Ⅳ
愛だ恋だ溺れていたのは、自分だけだったのか。
息子の顔を見る度、そんなことを考える。
彼女に対し、
可愛いというよりは綺麗。豊満というよりはスレンダーなタイプ。背も輝より、十センチ以上も高い。だから彼と並んでいるのを見ると、まるで雑誌の表紙のなかの、モデルのツーショットを見ているかのようだった。
お互い過去に殺し合った犬猿とも呼べる仲であり、ふたりにお互いを好きだとか、愛だとかという感情がないのはわかっていたが、ふたりが並んでいるのを見ているだけで、いつも、どこか気持ちがモヤモヤしっぱなしだった。
そんな輝の思いを、ふたりとも気づいていながら、どこかそんな輝を見て、愉快そうだった。特に彼女は、魔性とでもいうのか、なにあいつに嫉妬してんの? と微笑み、輝が子どもみたいにムッとすると、輝の一方的な気持ちを弄ぶみたいに、唇を重ねてきた。
そしてそのまま、彼女の方から、輝を押し倒してきた。寸前に迫る彼女の顔と、艶めく黒髪からふわりと鼻を抜ける、爽やかな香り。
「こうすれば、背丈の差なんて、関係なくなるもんな」
彼女との背の差にコンプレックスを抱いていた輝の気持ちをわかっていて、そんなことを囁いてくる。輝から口づけをしようにも、たとえ背伸びをしたって、彼女の唇には届かなかったから。
彼女より背が低くて良かった、なんて、そう、思わされる。
それからは、輝はもう夢中になって、彼女と互いの熱を交わし合い、絡ませ合った。
でも、いつだって彼女を好きだと思っていたのは、輝だけだった気がする。
彼女の妊娠がわかり、当然輝は堕ろすものだと思った。
お互い殺し屋同士で父親と母親になるなんて光景、想像するのも無理があったから。
彼女は、産むという選択をした。
だが輝には、不安があった。
子どもを育てていくという未来もそうだが、彼女のお腹に宿る子どもの状況、妊娠〜ヶ月です、と医者に告げられた時、輝は彼女と触れ合い、抱き合った記憶が、なかったからだ。
そしてその時の彼女は、彼と行動をともにしていたことを知っていた。
そもそも浮気だなんだと言って彼女を責める権利は、輝にはない。
彼女の口からは一度だって、輝を好きだとか付き合ってるという類の普通の男女のような台詞は、聞いたことがなかったから。
輝も、この気持ちは決して叶わぬものだと、そもそも恋人だとか夫婦だとか、普通の男女のような関係を求める権利などないと、深い関係を求めようとはしなかった。
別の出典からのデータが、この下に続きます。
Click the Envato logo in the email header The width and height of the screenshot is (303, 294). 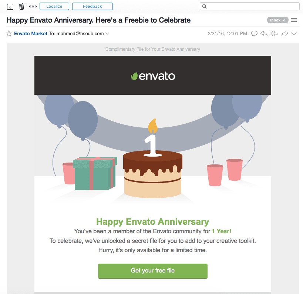pos(153,76)
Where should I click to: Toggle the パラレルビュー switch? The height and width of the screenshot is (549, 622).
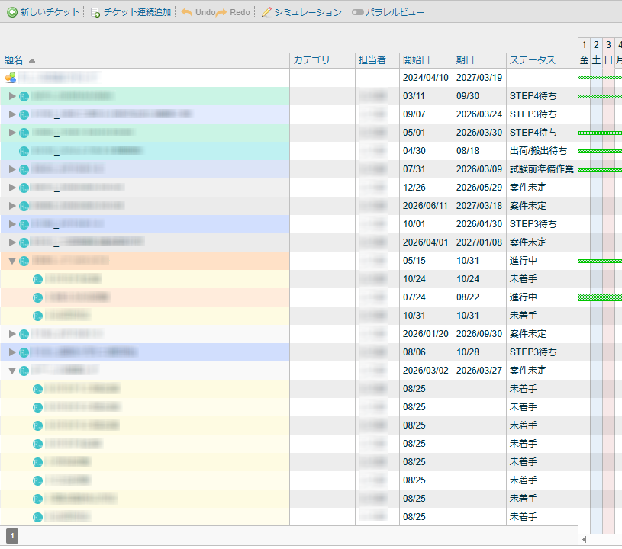pos(357,13)
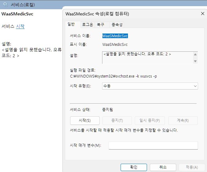This screenshot has width=207, height=172.
Task: Cancel the dialog with 취소
Action: [x=163, y=167]
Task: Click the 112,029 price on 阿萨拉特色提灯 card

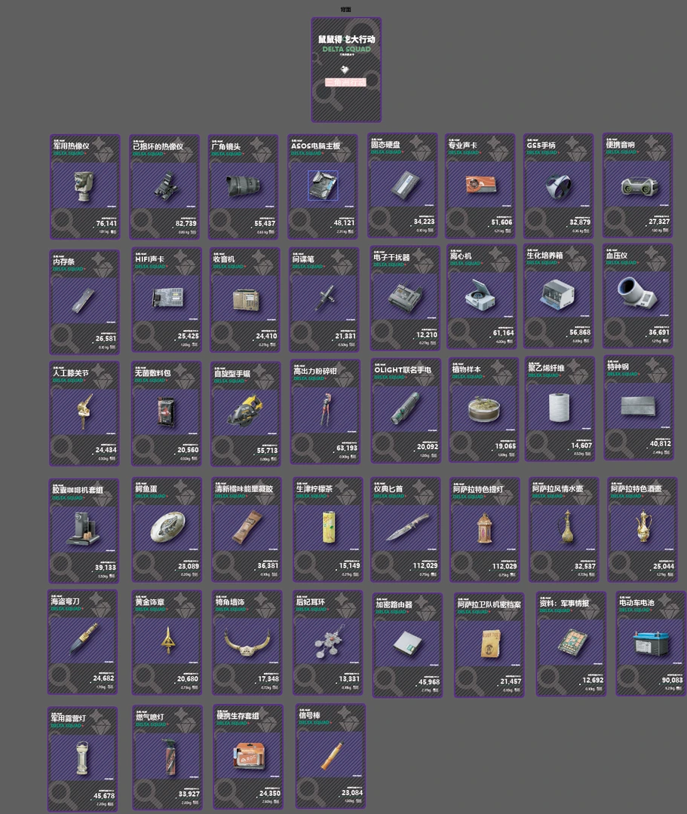Action: click(504, 566)
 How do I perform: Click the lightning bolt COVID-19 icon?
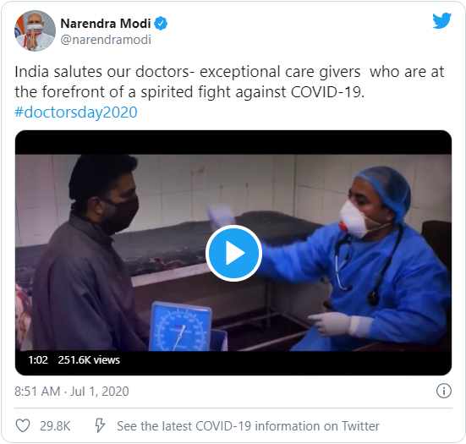(x=100, y=425)
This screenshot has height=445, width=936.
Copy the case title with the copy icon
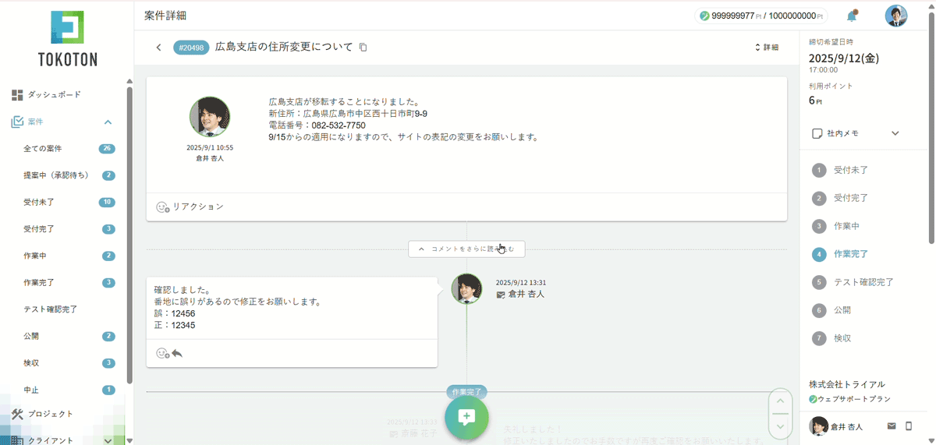pyautogui.click(x=363, y=48)
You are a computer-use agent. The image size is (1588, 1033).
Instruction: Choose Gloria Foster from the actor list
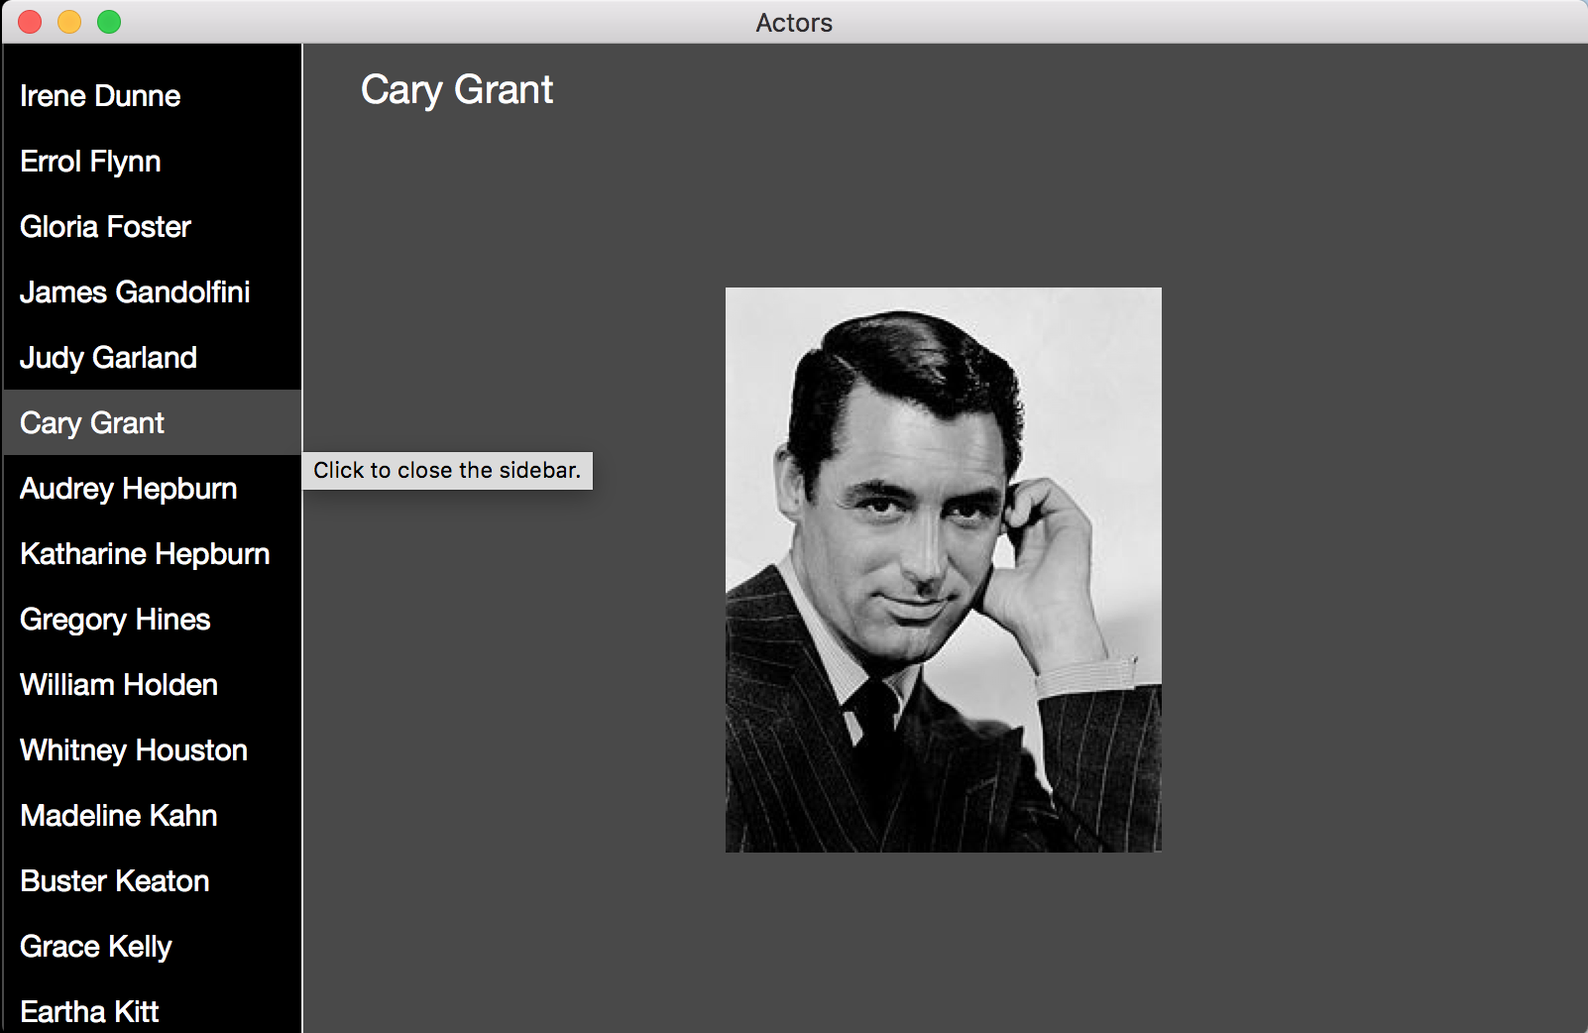click(x=105, y=227)
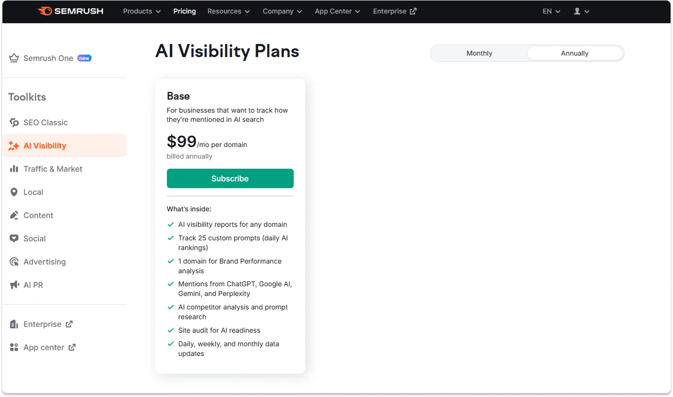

この気持ちは、ただの輝の一方的な片思いに、過ぎなかった。
彼女のお腹にいる子どもは、彼との子だ。彼女はそんな子どもを産む、と言った。それがなにより、輝の気持ちが片思いである、何よりの証拠ではないか?
その直前、彼女は輝に言い残した。
氷柱のこと、お願いね、と。
それは輝が見た彼女の初めての顔。母親の顔、だった。
こうも言った。輝の気持ちを惑わす口づけを、輝の唇へと残して。
輝はあたしのことが好きなんだから。
あたしは輝のことが好き。
では決してなく。
あれから氷柱の歳の数だけ月日が過ぎた今でも、彼女の本当の気持ちはわからないままだ。
そして思う。
愛だ恋だとそんな感情に溺れていたのは、自分だけだったのではないか、と。